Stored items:
◆ ◆ ◆ ◆

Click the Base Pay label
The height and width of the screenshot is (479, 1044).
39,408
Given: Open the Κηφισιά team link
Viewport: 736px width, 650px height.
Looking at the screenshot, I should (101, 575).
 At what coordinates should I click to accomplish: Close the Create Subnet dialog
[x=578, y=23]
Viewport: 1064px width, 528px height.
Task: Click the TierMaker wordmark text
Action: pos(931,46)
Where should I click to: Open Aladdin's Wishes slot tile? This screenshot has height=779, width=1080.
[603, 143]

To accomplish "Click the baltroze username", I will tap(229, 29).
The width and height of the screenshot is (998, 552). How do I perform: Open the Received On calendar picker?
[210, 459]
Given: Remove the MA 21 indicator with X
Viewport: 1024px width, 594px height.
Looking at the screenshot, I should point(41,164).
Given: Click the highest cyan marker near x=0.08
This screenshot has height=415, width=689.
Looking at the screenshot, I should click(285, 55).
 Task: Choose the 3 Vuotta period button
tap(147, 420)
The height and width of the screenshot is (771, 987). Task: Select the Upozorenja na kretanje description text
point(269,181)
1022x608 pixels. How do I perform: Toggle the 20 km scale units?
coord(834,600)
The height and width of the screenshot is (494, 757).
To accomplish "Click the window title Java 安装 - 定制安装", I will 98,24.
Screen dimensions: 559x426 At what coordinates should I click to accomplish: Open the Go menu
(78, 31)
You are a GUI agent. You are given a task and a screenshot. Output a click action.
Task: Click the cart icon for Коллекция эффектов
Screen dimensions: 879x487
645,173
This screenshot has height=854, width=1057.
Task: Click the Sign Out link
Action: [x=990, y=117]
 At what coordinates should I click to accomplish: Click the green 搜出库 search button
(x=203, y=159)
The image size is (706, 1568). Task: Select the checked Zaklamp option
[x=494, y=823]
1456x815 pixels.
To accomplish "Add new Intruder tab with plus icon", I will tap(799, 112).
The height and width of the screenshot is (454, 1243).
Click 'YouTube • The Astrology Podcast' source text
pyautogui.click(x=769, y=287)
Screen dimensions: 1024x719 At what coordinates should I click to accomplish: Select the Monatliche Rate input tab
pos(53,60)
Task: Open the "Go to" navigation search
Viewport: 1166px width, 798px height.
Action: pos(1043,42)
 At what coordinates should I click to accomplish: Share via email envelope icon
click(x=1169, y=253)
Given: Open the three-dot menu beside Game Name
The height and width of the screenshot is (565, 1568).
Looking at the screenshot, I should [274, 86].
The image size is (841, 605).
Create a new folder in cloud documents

◆ ◆ ◆ ◆

(Task requirements):
Make a copy of each line in the records above that has the word "will".

(Response below):
To accomplish "Click the baltroze username", I will tap(229, 29).
To accomplish "Click the window title Java 安装 - 定制安装", I will 98,24.
To accomplish "Add new Intruder tab with plus icon", I will tap(799, 112).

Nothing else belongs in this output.